Every line below that mentions the word "Bookmark" should be copied out.

(Beginning of Information supplied)

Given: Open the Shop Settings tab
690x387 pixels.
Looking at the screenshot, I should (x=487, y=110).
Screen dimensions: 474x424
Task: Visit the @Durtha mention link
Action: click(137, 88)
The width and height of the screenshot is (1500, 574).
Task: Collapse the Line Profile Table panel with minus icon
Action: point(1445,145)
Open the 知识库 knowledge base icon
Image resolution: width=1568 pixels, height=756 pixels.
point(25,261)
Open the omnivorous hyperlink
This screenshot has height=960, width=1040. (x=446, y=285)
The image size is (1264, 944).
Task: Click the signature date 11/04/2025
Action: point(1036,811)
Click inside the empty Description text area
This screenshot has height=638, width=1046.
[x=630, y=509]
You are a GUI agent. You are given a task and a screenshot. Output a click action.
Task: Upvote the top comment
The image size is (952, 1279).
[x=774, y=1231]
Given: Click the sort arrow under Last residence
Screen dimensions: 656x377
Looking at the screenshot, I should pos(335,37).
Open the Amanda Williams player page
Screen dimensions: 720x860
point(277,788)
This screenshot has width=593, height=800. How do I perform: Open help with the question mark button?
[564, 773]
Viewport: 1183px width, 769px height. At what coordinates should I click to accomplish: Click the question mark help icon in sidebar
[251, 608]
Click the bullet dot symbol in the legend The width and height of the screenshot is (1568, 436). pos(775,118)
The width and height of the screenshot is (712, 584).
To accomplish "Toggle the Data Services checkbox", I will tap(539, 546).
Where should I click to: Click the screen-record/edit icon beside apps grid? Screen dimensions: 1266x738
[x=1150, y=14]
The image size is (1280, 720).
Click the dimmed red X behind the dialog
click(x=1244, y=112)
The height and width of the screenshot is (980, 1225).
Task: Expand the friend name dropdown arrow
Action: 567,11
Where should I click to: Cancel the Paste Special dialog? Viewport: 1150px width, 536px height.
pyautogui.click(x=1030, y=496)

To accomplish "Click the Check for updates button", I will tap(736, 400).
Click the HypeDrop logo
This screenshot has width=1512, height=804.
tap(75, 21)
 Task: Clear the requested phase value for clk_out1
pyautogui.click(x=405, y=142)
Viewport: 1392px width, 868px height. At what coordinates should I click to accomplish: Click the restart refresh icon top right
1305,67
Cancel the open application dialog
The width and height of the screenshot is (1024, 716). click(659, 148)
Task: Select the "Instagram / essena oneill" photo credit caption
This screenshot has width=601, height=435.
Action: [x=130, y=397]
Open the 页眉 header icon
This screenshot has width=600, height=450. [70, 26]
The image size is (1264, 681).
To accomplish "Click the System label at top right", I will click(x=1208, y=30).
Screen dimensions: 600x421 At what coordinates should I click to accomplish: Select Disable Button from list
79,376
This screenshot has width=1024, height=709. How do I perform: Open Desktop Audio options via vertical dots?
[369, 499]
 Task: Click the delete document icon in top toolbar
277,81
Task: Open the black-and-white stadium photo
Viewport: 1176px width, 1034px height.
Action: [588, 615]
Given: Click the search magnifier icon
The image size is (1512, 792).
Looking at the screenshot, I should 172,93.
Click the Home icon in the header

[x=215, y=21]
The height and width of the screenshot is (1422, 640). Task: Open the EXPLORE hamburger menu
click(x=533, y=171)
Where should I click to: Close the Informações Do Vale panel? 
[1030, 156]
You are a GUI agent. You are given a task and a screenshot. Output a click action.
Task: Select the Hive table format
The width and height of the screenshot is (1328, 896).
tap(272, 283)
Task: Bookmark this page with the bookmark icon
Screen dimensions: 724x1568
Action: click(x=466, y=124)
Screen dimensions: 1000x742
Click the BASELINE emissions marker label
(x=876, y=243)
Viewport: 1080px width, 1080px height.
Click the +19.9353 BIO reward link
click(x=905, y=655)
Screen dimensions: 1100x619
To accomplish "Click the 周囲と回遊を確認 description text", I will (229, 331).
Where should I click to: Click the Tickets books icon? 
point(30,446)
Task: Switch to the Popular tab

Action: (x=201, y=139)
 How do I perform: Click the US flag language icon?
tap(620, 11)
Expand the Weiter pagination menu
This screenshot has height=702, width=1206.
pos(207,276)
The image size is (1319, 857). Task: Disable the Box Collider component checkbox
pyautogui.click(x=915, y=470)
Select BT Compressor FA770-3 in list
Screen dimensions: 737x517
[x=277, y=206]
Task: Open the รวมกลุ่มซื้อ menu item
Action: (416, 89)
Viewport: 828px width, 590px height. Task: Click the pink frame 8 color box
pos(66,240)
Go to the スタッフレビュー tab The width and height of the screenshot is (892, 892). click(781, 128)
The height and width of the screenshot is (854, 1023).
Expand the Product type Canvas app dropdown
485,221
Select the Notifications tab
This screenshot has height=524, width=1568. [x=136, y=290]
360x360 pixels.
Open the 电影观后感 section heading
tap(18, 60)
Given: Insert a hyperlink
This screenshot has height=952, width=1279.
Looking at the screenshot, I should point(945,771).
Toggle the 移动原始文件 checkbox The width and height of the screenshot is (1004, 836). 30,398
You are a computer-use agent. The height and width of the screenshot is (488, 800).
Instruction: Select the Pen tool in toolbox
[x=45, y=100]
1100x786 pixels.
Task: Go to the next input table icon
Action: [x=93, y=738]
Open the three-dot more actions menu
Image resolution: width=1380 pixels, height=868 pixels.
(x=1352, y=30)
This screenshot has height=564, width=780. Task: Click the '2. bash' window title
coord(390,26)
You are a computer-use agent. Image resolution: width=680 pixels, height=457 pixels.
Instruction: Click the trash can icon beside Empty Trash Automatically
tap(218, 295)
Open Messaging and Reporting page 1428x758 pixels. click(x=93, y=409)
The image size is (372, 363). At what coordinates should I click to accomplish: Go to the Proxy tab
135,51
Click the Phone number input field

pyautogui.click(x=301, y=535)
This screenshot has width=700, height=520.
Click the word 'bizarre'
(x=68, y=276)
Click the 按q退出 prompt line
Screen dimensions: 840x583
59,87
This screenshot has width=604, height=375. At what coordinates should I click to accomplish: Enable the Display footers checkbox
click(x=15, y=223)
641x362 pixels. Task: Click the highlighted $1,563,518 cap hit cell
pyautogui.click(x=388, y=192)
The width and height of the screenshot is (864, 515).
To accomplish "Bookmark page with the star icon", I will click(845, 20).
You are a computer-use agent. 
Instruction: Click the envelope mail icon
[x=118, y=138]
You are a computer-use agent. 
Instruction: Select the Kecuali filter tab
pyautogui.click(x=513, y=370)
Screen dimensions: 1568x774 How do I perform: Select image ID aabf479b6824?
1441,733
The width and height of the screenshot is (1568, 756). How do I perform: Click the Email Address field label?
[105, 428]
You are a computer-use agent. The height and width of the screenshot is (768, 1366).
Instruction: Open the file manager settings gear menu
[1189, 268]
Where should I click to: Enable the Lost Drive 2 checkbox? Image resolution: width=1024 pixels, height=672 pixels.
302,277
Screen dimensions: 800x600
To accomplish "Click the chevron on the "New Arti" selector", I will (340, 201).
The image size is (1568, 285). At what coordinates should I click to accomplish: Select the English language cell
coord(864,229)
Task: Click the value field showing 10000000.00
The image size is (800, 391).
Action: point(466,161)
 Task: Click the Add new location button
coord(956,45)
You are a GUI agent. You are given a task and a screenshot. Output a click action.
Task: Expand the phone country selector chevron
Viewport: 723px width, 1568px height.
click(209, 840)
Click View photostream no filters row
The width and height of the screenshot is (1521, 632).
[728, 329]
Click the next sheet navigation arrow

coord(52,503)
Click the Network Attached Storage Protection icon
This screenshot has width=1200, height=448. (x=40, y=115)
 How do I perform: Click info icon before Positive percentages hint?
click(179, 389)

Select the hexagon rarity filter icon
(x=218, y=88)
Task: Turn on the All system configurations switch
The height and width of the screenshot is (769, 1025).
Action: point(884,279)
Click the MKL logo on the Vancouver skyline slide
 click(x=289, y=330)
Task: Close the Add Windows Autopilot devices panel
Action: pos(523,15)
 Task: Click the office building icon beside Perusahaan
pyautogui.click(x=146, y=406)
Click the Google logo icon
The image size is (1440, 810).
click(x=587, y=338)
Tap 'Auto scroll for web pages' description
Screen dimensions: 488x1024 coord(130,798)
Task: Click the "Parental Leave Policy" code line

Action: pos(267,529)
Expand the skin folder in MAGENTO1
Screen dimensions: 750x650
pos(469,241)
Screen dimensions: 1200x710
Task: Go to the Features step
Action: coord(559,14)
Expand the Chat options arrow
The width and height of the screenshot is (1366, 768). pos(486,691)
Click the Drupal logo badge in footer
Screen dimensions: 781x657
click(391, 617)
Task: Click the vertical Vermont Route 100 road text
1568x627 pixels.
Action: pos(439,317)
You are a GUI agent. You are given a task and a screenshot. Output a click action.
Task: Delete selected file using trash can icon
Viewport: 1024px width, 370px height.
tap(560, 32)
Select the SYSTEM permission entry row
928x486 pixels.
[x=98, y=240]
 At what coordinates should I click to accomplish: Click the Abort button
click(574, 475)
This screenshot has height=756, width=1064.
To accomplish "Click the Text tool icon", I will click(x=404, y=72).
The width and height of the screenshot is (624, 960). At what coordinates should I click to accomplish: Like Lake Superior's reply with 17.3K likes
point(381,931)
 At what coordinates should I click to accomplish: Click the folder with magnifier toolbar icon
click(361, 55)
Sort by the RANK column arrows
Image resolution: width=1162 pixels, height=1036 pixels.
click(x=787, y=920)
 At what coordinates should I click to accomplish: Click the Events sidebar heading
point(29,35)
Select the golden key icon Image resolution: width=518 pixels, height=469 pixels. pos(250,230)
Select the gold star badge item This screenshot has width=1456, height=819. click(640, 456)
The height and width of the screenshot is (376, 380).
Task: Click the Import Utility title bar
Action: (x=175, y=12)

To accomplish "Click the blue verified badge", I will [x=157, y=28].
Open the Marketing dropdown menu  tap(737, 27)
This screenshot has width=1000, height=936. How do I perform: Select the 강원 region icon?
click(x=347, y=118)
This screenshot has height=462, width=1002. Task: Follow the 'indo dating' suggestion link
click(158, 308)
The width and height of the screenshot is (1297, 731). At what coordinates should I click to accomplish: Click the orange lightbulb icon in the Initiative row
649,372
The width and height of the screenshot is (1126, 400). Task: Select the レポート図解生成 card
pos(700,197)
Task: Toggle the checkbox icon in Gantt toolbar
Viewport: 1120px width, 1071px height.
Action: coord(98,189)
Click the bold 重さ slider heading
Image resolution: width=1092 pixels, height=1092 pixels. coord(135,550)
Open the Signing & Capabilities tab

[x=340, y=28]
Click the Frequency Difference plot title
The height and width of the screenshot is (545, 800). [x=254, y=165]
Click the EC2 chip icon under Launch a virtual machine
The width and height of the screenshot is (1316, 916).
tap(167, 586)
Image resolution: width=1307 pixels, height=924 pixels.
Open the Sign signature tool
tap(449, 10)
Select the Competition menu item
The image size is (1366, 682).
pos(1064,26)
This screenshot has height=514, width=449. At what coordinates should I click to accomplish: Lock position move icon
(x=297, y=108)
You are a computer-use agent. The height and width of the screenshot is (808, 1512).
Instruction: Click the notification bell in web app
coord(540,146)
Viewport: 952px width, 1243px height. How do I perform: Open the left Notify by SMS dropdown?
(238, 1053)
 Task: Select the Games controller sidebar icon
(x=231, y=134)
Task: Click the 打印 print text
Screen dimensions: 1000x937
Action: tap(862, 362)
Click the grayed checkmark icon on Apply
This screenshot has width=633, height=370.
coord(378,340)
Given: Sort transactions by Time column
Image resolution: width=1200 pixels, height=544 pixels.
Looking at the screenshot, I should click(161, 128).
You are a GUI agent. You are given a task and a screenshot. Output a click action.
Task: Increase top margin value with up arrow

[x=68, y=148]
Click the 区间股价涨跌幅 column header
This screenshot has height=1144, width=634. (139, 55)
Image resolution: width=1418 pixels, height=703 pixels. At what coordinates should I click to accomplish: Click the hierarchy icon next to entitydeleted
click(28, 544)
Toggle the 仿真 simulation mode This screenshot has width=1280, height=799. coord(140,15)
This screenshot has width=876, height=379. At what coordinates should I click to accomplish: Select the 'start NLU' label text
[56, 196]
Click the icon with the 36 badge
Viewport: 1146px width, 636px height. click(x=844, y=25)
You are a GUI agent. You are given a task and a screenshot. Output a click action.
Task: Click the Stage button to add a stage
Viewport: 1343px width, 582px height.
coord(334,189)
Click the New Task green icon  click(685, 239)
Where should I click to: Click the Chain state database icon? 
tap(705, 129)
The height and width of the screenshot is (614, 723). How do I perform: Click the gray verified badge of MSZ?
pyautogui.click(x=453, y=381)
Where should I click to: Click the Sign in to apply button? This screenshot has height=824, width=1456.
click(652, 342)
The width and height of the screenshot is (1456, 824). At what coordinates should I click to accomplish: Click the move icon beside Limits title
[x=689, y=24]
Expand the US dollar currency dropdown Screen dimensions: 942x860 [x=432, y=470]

(End of Information supplied)

= Exercise result =
Task: Bookmark this page with the bookmark icon
To accomplish "Bookmark page with the star icon", I will click(845, 20).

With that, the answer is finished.